The 23-year-old, who won the New York title in 2018 and 2020 and is considered the best hard court player in the world by some distance, made the announcement after losing in three sets to 18-year-old Leylah Fernandez at the Arthur Ashe Stadium.

“I think I’m going to take a break from playing for a while,” Osaka said at a tearful post-match press conference. “This is very hard to articulate. Basically, I feel like I’m kind of at this point where I’m trying to figure out what I want to do, and I honestly don’t know when I’m going to play my next tennis match. Sorry.”

Osaka later said she felt emotionally conflicted whether she won or lost. “I feel like for me, recently, when I win I don’t feel happy. I feel more like a relief. And then, when I lose, I feel very sad. I don’t think that’s normal. I didn’t really want to cry.”

But she said she didn’t feel that the occasion or her opponent was the issue, noting that she’d been able to return better players’ serves and had played “in this situation before”.

“I guess we’re all dealing with some stuff, but I know that I’m dealing with some stuff,” Osaka added.

Osaka reacts to losing a point against Fernandez. She made 36 unforced errors. Photograph: John Angelillo/UPI/REX/Shutterstock

Her withdrawal from the sport was a surprise finale to her first grand slam on the tennis circuit after withdrawing from the French Open and Wimbledon due to mental health issues.

The effect of those decisions could be seen in her form at the Tokyo Olympics. Asked whether pressure was a part of it, she said: “Yes and no.”

Entering Friday’s match, two days after the city was slammed by Hurricane Ida, Osaka had won 16 straight Grand Slam matches. But her game declined when things started to go Fernandez’s way on the court. Three times she slammed her racket down and walked off the court with a towel over her head without telling the umpire after losing a tie-break.
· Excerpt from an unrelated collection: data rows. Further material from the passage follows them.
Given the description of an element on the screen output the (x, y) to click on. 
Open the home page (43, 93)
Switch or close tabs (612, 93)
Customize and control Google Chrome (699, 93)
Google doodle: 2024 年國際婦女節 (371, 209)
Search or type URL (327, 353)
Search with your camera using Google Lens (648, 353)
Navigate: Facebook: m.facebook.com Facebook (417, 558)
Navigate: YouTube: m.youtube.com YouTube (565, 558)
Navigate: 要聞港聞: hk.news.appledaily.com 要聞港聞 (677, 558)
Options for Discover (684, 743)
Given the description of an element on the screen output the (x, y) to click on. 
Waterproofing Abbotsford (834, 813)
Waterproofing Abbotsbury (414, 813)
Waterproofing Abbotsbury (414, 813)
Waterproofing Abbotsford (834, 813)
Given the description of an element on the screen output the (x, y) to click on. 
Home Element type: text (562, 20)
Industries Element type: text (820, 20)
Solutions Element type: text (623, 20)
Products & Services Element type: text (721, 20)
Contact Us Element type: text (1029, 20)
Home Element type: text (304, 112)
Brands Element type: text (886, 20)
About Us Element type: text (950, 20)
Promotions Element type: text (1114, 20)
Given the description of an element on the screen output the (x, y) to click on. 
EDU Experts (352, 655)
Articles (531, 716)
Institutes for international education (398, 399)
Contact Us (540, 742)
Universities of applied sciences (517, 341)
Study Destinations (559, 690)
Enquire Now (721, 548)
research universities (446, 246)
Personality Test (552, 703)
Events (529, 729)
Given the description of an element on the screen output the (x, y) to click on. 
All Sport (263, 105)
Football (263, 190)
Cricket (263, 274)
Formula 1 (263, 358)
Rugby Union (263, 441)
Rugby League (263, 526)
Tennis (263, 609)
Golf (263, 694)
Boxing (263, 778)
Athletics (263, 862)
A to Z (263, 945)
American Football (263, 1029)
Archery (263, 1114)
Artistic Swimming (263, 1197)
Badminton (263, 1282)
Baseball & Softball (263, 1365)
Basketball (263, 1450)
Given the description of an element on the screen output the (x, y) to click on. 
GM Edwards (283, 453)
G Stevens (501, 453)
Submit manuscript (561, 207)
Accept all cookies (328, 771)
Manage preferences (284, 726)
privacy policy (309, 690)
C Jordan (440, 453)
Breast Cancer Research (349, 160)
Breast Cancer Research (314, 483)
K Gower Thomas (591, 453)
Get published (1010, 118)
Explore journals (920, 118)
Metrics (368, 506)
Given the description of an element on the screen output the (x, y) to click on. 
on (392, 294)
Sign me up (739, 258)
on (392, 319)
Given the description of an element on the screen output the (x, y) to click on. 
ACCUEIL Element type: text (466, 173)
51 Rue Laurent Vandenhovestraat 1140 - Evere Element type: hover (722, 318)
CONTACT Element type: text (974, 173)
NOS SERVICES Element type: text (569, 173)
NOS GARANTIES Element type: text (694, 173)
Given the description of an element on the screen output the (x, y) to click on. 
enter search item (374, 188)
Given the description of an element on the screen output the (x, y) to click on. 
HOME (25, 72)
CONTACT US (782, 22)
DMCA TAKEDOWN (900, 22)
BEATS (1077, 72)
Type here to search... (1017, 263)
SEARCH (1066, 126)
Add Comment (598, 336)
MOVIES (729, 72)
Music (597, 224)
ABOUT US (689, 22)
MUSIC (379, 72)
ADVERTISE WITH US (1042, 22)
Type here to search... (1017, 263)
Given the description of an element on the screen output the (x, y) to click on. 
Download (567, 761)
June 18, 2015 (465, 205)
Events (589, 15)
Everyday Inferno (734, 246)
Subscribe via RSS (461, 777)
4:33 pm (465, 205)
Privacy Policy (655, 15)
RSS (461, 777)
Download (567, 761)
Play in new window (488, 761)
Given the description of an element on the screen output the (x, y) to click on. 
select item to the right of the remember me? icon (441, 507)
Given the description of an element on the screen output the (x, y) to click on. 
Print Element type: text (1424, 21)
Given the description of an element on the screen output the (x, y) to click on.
Overall, she tallied 36 unforced errors on the night.

Osaka’s decision to step back from the game is bound to raise further questions over psychological pressures young athletes are facing, and the corresponding effect on mental health and performance in a year when “the 24-hour rolling hell of Big Sport” has itself been repeatedly interrupted and restarted, sometimes with and sometimes without the energy of spectators.

In July, US gymnastics superstar Simone Biles pulled out of some Tokyo Olympics gymnastics events, later saying that she had decided to prioritise her mind over the will – and enormous pressure – to win. “There is more to life than just gymnastics,” she said, returning to win bronze on the beam. Biles said she was inspired by Osaka, who had said she withdrew from this year’s French Open to ease her anxiety and depression.

Competitors in other sports have made similar decisions, among them cricketer Ben Stokes who stepped back from the game to prioritise his mental wellbeing. Aston Villa centre-back Tyrone Mings, who described his anxiety before Euro 2020, said he’d sought psychological techniques “to stop letting your subconscious take over”.

Studies on the pressure to perform has divided cognitive psychologists over the merits of what they term “mindfulness” – in a sense, intense mental concentration – and its opposite, to be mindless.

A study in Scientific American last week described a state of “automaticity”, or mental processes that can be executed without paying attention to them.

In some instances, authors said, “paying too much attention to what you’re doing can have damaging effects, particularly when you perform well-practised skills”. The message from research, they concluded, “is that focusing too carefully on the execution of well-practised motor sequences can cause mistakes”.

But as the mental health challenges of athletic performance at the highest level becomes more apparent, Osaka’s comments on Friday offered still more insight. Referring to throwing her racket on the court, she said: “I’m really sorry about that. I’m not really sure why. I was telling myself to be calm, but I feel like maybe there was a boiling point.

“Normally I feel like I like challenges. But recently I feel very anxious when things don’t go my way, and I feel like you can feel that. I’m not really sure why it happens the way it happens now.

“You could kind of see that,” she added. “I was kind of like a little kid.”